Charities and charitable foundations promote and facilitate the development of many tropical disease drugs. For example, pretomanid is developed by the Global Tuberculosis Drug Development Alliance (TB Alliance), and tafenoquine is a collaboration between Malaria Ventures and GlaxoSmithKline (GSK) developing.

These types of foundations and collaborations are essential to address neglected tropical diseases, because these diseases lack significant economic benefits to incentivize investment in research, development, and commercialization of new drugs.

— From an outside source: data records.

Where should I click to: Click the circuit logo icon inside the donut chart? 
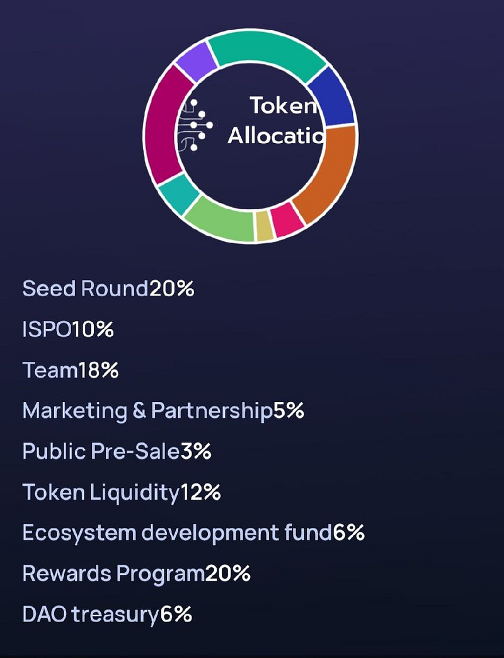[x=195, y=125]
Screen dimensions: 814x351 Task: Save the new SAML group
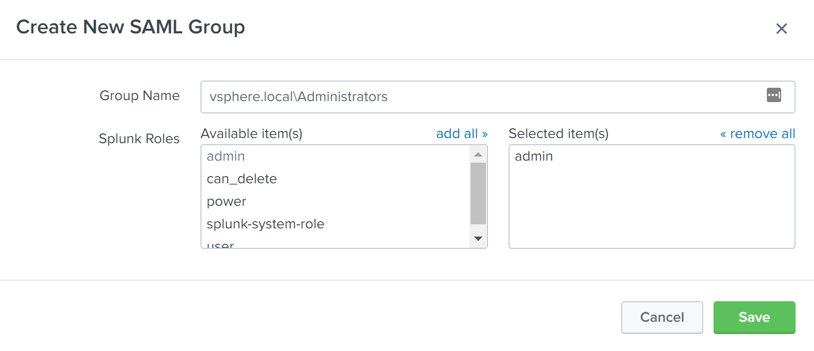point(754,317)

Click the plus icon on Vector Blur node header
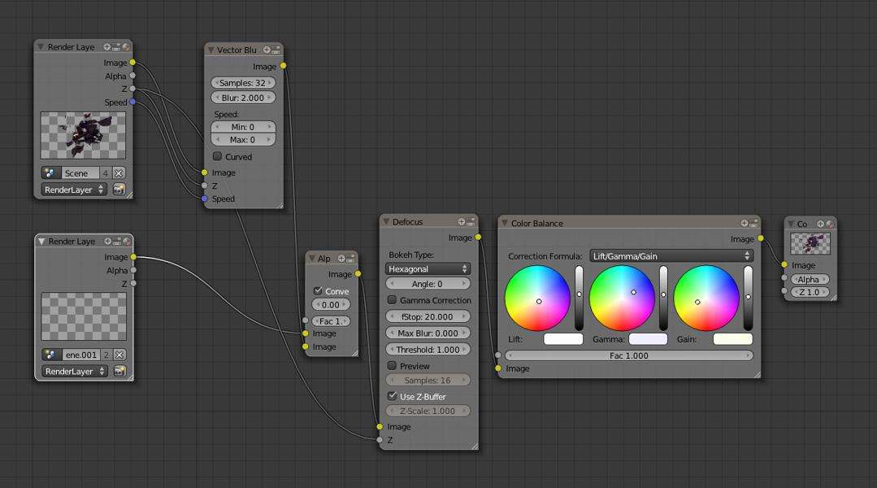[x=267, y=50]
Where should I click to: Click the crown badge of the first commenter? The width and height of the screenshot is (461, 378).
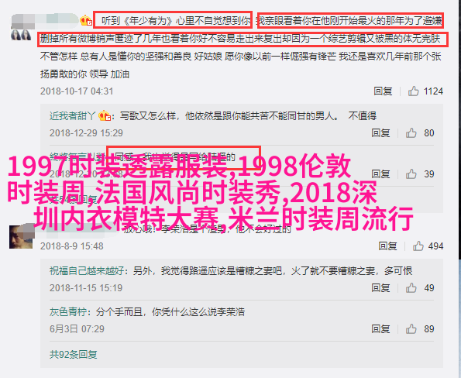[x=86, y=20]
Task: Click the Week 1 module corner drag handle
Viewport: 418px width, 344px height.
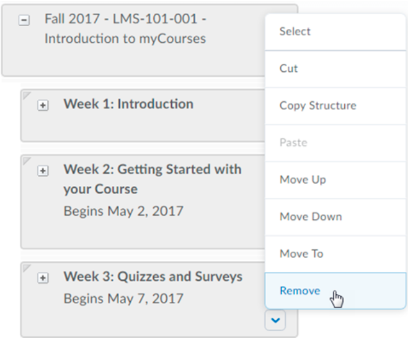Action: pos(26,95)
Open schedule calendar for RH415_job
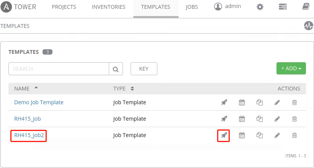The width and height of the screenshot is (314, 168). 242,119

Central nervous system drugs

At the beginning of this century, there have been major changes in neuroscience drug development, and several major pharmaceutical companies including AstraZeneca, GlaxoSmithKline, Novartis and Pfizer have conducted large-scale divestments. Part of the reason for this sharp divestment is that the risk of developing psychiatric drugs is increasing, and biomarkers are not readily available. But surprisingly, in the context of a large number of R&D withdrawals, the number of approved central nervous system drugs has remained stable throughout the decade, accounting for 10% of the total approved amount.


Among them, edaravone is the first new treatment for amyotrophic lateral sclerosis (ALS) approved in 20 years (Figure 14). Nusinersen is the first approved treatment for spinal muscular atrophy (SMA).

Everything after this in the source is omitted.